Work required> Set down exactly the lines from the one containing "1456x819 pixels. How" through the end of the records below, both included, and nothing else.

Supplied records>
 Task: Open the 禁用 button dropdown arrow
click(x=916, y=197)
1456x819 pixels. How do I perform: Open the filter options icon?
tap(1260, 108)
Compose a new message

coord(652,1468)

Response to the exercise>
1456x819 pixels. How do I perform: Open the filter options icon?
tap(1260, 108)
Compose a new message

coord(652,1468)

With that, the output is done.